General characteristics
- Class & type: S-class submarine
- Displacement: 814 long tons (827 t) surfaced; 990 long tons (1,010 t) submerged;
- Length: 217 ft (66.1 m)
- Beam: 23 ft 9 in (7.2 m)
- Draught: 14 ft 1 in (4.3 m)
- Installed power: 1,900 bhp (1,400 kW) (diesel); 1,300 hp (970 kW) (electric);
- Propulsion: 2 × diesel engines; 2 × electric motors;
- Speed: 14.75 knots (27.32 km/h; 16.97 mph) surfaced; 9 knots (17 km/h; 10 mph) submerged;
- Range: 7,500 nmi (13,900 km; 8,600 mi) at 10 knots (19 km/h; 12 mph) surface; 120 nmi (220 km; 140 mi) at 3 knots (5.6 km/h; 3.5 mph) submerged
- Test depth: 350 feet (106.7 m)
- Complement: 48
- Armament: 6 × bow 21 in (533 mm) torpedo tubes; 1 × 4-inch (102 mm) deck gun;

= HMS Spearhead =

Submarine of the Royal Navy

HMS Spearhead was a S-class submarine of the third batch built for the Royal Navy during World War II. She survived the war and was sold to Portugal and renamed NRP Neptuno.
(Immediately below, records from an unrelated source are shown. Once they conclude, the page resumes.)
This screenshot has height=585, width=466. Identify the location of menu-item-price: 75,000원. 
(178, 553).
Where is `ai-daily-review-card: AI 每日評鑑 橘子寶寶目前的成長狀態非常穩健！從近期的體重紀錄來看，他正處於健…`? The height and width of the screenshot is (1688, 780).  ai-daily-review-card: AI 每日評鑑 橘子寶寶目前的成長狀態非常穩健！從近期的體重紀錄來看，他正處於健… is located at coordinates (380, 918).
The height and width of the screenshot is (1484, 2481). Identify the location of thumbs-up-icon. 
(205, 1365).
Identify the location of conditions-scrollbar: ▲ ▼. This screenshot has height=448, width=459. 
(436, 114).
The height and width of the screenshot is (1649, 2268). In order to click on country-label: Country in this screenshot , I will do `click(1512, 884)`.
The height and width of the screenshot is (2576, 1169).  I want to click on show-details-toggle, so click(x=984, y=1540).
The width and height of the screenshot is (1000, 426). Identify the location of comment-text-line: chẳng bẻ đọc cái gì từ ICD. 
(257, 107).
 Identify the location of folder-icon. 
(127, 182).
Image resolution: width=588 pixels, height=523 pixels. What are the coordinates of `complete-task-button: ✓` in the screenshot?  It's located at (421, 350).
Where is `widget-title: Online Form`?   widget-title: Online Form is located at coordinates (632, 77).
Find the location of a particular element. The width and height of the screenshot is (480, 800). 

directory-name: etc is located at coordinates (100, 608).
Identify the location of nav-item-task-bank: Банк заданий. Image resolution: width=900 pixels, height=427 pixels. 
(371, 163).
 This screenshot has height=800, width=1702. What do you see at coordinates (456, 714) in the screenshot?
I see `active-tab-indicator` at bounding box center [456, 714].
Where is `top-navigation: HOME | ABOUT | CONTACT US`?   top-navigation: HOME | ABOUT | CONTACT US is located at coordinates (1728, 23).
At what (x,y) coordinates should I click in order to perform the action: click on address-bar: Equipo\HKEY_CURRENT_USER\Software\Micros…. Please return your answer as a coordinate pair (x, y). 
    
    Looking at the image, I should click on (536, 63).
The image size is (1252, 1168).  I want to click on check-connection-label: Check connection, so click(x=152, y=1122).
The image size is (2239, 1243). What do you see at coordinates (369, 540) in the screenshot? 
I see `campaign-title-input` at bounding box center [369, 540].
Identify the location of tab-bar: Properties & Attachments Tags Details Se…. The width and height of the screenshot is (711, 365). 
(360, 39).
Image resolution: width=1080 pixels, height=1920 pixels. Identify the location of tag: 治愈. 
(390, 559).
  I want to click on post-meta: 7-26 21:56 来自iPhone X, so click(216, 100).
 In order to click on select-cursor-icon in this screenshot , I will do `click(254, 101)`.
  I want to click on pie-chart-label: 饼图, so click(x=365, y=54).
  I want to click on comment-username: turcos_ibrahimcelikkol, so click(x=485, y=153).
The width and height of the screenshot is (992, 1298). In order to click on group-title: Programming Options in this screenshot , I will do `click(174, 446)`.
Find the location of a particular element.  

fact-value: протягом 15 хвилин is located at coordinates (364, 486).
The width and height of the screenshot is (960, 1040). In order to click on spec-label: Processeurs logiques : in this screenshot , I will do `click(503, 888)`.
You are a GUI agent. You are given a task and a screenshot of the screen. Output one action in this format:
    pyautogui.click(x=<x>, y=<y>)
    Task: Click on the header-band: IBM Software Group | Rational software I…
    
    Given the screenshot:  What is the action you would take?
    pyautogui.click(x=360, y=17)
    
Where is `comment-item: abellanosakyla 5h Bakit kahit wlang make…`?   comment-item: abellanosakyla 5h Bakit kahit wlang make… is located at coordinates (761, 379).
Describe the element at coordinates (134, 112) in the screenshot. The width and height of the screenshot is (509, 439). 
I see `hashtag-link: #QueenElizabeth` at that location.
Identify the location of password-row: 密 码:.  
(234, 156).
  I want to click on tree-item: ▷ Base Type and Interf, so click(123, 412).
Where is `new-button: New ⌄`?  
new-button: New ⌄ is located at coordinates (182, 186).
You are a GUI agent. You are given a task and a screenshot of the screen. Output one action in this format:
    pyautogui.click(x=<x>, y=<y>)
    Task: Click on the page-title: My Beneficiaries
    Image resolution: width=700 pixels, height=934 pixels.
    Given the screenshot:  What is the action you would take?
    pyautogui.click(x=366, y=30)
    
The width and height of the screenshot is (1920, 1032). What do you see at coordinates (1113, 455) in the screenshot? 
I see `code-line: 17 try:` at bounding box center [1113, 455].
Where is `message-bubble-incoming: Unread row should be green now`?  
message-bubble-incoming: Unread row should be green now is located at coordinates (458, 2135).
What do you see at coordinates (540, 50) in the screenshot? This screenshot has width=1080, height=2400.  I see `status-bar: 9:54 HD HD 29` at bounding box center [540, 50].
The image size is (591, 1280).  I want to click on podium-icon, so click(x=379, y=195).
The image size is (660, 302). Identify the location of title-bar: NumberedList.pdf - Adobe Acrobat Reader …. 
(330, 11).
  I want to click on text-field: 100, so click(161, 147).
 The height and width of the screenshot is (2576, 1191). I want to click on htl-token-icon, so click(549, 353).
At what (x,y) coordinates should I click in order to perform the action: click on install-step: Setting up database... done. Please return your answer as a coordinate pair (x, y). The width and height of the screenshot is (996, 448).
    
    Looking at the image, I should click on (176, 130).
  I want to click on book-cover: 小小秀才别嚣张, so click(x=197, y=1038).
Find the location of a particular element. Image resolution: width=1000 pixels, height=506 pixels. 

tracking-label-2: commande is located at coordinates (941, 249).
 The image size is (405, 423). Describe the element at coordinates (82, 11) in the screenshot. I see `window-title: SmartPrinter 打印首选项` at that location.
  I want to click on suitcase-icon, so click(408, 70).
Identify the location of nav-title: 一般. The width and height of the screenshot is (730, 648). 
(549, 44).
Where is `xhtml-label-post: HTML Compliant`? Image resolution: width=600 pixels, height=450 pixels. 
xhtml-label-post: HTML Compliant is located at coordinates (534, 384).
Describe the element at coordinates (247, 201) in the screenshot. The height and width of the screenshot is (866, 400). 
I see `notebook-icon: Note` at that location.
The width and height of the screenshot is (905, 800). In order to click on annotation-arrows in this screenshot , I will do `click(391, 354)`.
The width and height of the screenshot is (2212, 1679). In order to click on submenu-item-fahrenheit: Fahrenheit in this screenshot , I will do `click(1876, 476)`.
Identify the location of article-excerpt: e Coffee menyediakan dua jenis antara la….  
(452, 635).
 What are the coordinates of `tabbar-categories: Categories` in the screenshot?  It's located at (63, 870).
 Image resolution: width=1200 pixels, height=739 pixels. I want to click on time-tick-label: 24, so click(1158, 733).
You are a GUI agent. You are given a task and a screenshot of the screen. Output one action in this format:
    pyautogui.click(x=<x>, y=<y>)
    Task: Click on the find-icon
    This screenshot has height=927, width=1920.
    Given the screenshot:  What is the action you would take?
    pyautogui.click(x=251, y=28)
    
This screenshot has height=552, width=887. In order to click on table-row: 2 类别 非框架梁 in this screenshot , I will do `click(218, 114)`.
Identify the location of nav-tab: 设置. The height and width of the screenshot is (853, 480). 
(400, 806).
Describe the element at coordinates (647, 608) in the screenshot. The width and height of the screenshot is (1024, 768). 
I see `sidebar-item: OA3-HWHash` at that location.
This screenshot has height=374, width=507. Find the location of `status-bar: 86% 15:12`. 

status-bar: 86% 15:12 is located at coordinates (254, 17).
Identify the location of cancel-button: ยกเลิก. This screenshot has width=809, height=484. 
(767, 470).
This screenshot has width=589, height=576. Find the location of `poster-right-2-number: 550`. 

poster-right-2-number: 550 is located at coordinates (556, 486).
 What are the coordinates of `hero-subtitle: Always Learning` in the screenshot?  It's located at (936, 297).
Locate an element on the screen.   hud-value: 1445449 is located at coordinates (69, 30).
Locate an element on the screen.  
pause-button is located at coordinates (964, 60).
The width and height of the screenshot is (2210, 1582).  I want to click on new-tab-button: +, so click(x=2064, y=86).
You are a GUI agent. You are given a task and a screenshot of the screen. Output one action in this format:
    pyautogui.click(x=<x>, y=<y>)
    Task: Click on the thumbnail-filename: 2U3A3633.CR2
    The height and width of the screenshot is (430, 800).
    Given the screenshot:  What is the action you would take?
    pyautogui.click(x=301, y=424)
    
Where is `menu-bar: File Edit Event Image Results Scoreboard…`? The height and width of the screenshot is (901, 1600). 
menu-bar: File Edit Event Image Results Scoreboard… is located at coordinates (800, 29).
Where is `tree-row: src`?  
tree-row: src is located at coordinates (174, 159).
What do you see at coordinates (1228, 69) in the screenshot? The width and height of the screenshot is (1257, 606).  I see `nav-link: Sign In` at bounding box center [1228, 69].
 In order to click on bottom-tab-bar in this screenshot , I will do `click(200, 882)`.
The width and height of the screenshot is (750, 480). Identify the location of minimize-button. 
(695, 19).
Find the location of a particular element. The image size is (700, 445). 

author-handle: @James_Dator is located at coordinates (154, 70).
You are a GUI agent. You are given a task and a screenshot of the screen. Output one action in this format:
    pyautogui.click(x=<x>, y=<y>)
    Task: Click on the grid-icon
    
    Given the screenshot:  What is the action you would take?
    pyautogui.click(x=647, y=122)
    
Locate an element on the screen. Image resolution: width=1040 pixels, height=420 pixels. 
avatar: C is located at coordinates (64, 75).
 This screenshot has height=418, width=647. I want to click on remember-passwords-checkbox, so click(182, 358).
She was scrapped in 1967.

==Design and description==
The last 17 boats of the third batch were significantly modified from the earlier boats. They had a stronger hull, carried more fuel and their armament was revised. The submarines had a length of 217 ft overall, a beam of 23 ft 9 in and a draught of 14 ft 1 in. They displaced 814 LT on the surface and 990 LT submerged. The S-class submarines had a crew of 48 officers and ratings. They had a diving depth of 350 ft.

For surface running, the boats were powered by two 950 bhp diesel engines, each driving one propeller shaft. When submerged each propeller was driven by a 650 hp electric motor. They could reach 14.75 kn on the surface and 9 kn underwater. On the surface, the third batch boats had a range of 7500 nmi at 10 kn and 120 nmi at 3 kn submerged.

Spearhead was armed with six 21 inch (533 mm) torpedo tubes in the bow. She carried six reload torpedoes for a grand total of a dozen torpedoes. Twelve mines could be carried in lieu of the torpedoes. The boat was also equipped with a 4-inch (102 mm) deck gun.

==Construction and career==
HMS Spearhead was laid down at Cammell Laird's Birkenhead shipyard on 18 August 1943, was launched on 2 October 1944 and completed on 21 December 1944. So far she has been the only ship of the Royal Navy to bear the name Spearhead. Spearhead survived the Second World War and was sold to the Portuguese in August 1948 and renamed NRP Neptuno.